It’s been a little while since I last blogged – I guess I should have expected that after the baby came home!
One of the first weird questions we ran into after the baby came home from the hospital was whether or not I could do treatments in the same room as him. I, of course, sent out portal messages to the CF clinic, but I also asked some friends with CF and the CF Twitter community how they handle it, too. It shouldn’t shock anyone that I got conflicting advice.
One mother with CF told me absolutely not, while another said when her baby was just a newborn, she put a fan on and blew the air in the room away from her and her newborn. The one caveat the second mother expressed was that she never did her antibiotic in the same room as the baby. She followed this routine until the baby was well into infancy.

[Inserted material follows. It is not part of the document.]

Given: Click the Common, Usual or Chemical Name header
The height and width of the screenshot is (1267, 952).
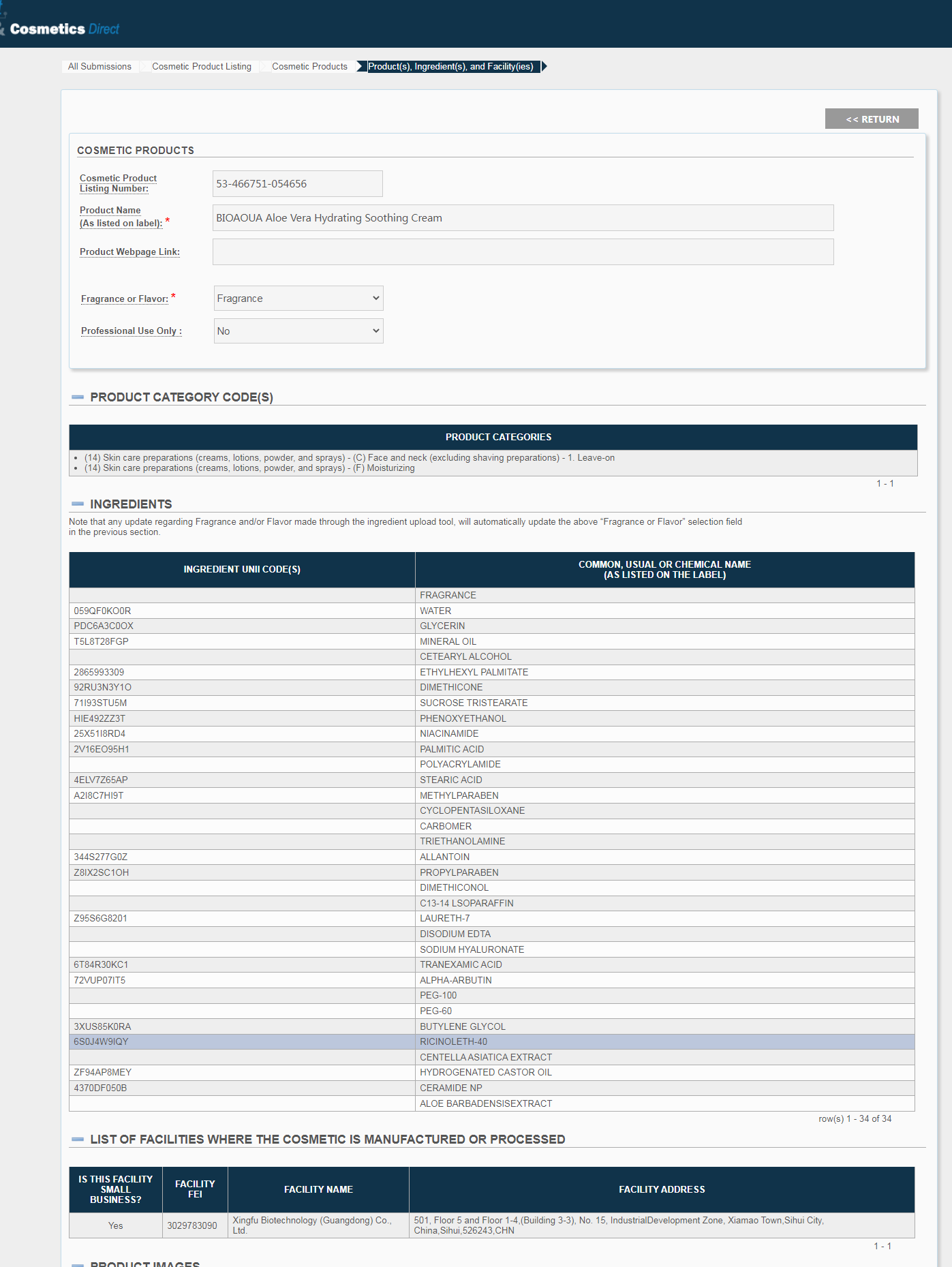Looking at the screenshot, I should click(x=664, y=569).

A mom (who doesn’t have CF), but has two young kids, one with CF and one without, responded and said that they allow her CF daughter to do treatments around the other young child, except for the antibiotic.
The one commonality – the antibiotic – confirmed my hunch. Exposing people to antibiotics when they don’t truly need them opens a whole can of worms.
My CF doctor eventually responded to the portal message and said that I shouldn’t be doing my treatments, especially the antibiotic, around my newborn while he is so young, but as he ages, I could eventually bring him into the same room when I’m not on an antibiotic.
For the record, a CF physician also responded to me on Twitter and said something very similar. The baby’s pediatrician also offered similar advice.
The real fear, wasn’t however, the non-antibiotic medications, but instead the aerosolized droplets that could be carrying viruses or other harmful particles for such little, little kids. When children are in the newborn phase before their immune system has a chance to mature, viruses can be big trouble.
The point was noted, and ever since, we have kept the baby out of the room while I nebulize my medications, though, I’m looking forward to when the little man can sit with me while I do my treatments. From what I’ve heard, the Vest is an excellent white noise machine that should put him right to sleep!
This little journey has brought new meeting to my off-antibiotic months. Although, Trikafta has seriously reduced my treatment burden (anywhere from 40-60% depending on what is counted), I still do my treatments twice a day. I had pretty serious existing lung damage before starting Trikafta complete with multidrug resistant pseudomonas, so I suspect treatments will always be part of my life in some way or another. Getting a cumulative hour back in my day, though, feels amazing.
One major win that I have had is that I no longer continuously cycle antibiotics. I don’t, for example, cycle Tobi and colistin from month to month. These days, I’m on colistin for one month, off for two months, and then back to colistin to reset the cycle in perpetuity. Those two antibiotic-free months feel like a godsend, especially when I look back at the amount of time, I used to spend inhaling antibiotics, which always felt like the longest parts of my treatment sessions.
My off months feel truly liberating.
As it turns out, though, those off months feel especially liberating now that we no longer need to be hypervigilant around the baby while I’m doing my treatments, and that’s the real win. It’s no longer only the 30 additional minutes I get in my day, but it’s also the coming prospect of getting a new treatment buddy when he’s old enough to sit with me and do treatments.
Of course, there are other wins like needing to sterilize two fewer neb cups per day… that’s always amazing.